Sadly, it was the perceived threat to his career, not regret over his pregnant wife, that restored Hamilton to his senses. He finally mustered sufficient willpower and steeled himself against Maria Reynolds’s further entreaties. Her last attempt came on June 2, 1792: “Dear Sir I once take up the pen to solicit The favor of seing again oh Col hamilton what have I done that you should thus Neglect me.”
13
This garbled note was followed by a fresh letter from James Reynolds, asking for three hundred dollars to invest in shares of the new Lancaster Turnpike.

Instead of appeasing Reynolds, Hamilton replied tersely, “It is utterly out of my power I assure you ’pon my honour to comply with your request. Your note is returned.”
14
Rebuffed, Reynolds reduced his demand to fifty dollars and threw in a frightening new touch, saying that he would stop by Hamilton’s house that evening. The treasury secretary paid up, but it was the last time Reynolds extorted money from him.

Hamilton probably thought the whole nightmarish episode had ended when it had only just begun. Incredibly, he had allowed this affair, enacted in the heart of the nation’s capital, to proceed for almost a year. In a letter to a Federalist politician that September, Hamilton continued to present himself as a paragon of virtue, saying, “I pledge myself to you and to every friend of mine that the strictest scrutiny into every part of my conduct, whether as a private citizen or as a public officer, can only serve to establish the perfect purity of it.”
15
The treasury secretary, it turned out, did protest too much.

During the summer of 1792, Hamilton was preoccupied with exposing Freneau’s link with Jefferson and Madison and winning the internecine cabinet warfare. He had neither the time nor the inclination to dally with Maria Reynolds, and this ruined James Reynolds’s plans. The blackmailing couple had moved to a large house on Vine Street, near the corner of Fifth, and hoped to cover costs by renting rooms to “genteel boarders,” as James phrased it. The only snag was that they lacked cash to furnish the rooms.

**Provided information**.
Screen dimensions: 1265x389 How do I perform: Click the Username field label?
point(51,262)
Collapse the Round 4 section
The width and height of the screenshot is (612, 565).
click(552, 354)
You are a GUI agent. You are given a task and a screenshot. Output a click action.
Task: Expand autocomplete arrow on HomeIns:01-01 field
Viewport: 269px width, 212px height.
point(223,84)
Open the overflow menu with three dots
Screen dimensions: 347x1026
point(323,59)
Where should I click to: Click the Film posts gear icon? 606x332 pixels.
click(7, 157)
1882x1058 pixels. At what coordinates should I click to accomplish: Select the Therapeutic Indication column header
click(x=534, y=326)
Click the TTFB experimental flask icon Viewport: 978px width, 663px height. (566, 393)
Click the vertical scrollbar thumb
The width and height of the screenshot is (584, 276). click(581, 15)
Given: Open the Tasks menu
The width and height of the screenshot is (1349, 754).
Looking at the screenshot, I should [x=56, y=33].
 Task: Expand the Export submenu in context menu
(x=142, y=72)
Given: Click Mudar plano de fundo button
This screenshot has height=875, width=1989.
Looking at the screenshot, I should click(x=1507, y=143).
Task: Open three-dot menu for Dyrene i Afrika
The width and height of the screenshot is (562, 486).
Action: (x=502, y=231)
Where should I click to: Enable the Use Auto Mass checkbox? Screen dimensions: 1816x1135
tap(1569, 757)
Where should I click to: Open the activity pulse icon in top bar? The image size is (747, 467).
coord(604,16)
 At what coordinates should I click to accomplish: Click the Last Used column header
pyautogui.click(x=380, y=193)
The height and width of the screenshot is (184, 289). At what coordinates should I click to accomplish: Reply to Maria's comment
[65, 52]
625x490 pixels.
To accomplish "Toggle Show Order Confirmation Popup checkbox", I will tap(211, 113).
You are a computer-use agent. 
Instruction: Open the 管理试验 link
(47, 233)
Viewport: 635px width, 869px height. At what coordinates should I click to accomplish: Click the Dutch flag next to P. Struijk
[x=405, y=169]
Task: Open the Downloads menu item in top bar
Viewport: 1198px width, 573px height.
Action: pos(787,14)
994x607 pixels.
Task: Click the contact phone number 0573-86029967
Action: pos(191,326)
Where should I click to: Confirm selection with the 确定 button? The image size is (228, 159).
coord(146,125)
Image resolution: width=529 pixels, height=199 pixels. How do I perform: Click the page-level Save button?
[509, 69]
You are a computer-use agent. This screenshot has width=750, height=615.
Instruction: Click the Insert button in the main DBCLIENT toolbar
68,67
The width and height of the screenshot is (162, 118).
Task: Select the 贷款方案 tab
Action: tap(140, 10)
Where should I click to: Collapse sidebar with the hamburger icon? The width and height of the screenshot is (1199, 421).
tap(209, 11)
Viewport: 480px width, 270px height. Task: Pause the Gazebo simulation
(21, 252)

**Aim 1**. In the passage on Hamilton and the Reynolds affair, how much money did James Reynolds first request, and for what purpose?
**Aim 2**. Reproduce the passage on Hamilton and the Reynolds affair from "Instead of appeasing" up to and including "money from him.".

**Correct response 1**. Three hundred dollars, to invest in shares of the new Lancaster Turnpike.

**Correct response 2**.
Instead of appeasing Reynolds, Hamilton replied tersely, “It is utterly out of my power I assure you ’pon my honour to comply with your request. Your note is returned.”
14
Rebuffed, Reynolds reduced his demand to fifty dollars and threw in a frightening new touch, saying that he would stop by Hamilton’s house that evening. The treasury secretary paid up, but it was the last time Reynolds extorted money from him.